Videoconferencing app Zoom, which surged in popularity this year, has asked a judge to throw out a potential class-action lawsuit alleging wide-ranging security and privacy lapses.
In papers filed this week with U.S. District Court Judge Lucy Koh in San Jose, Zoom argues that the users who brought the case haven't outlined any injury as a result of the alleged security and privacy practices, and therefore can't proceed with a lawsuit.
“No plaintiff alleges that Zoom jeopardized any of their own personal data through alleged sharing with a third party,” the company writes.
“Plaintiffs fail to allege facts sufficient to show cognizable harm,” Zoom adds.
Zoom's argument comes in response to a series of privacy and security lawsuits brought earlier this year by users. The complaints, initially filed separately, were later consolidated into one potential class-action that includes allegations relating to “zoombombing,” encryption and data-sharing.
As Zoom usage ballooned this year due to the COVID-19 pandemic, alleged privacy and security glitches also emerged. Most famously, trolls began “zoombombing” meetings -- breaking into other people's conferences and bombarding them with porn or offensive speech.
Other potential privacy issues first came to light in the press.
For instance, Motherboard reported in March that Zoom's iOS app was sending some data to Facebook.

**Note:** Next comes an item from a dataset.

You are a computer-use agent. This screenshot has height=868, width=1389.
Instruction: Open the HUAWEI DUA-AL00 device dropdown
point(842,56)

Soon after Motherboard published its report, Zoom updated its app to stop the data transfers.
Also, the publication The Intercept reported in April that Zoom incorrectly represented that it used “end-to-end encryption,” when it actually used “transport” encryption. (Zoom recently settled with the Federal Trade Commission over allegations relating to encryption.)
Zoom says in its new court papers that it “has worked tirelessly since the pandemic’s onset to keep its services operational and secure, while developing and deploying extensive privacy and security enhancements to address new challenges caused by the massive uptick in non-corporate usage.”
In addition to arguing that Zoom users didn't suffer the kind of injury that would warrant a privacy lawsuit, the company also says Section 230 of the Communications Decency Act shields it from liability for zoombombing by hackers.
That law says companies that offer interactive services aren't responsible for content posted by outside parties.
“Section 230 applies because plaintiffs’ meeting disruption claims seek to hold Zoom liable as a publisher of content supplied by the disrupters,” Zoom argues.
The Zoom users who sued are expected to respond to the company's arguments by the end of this month, and Koh is expected to hold a hearing on the matter in February.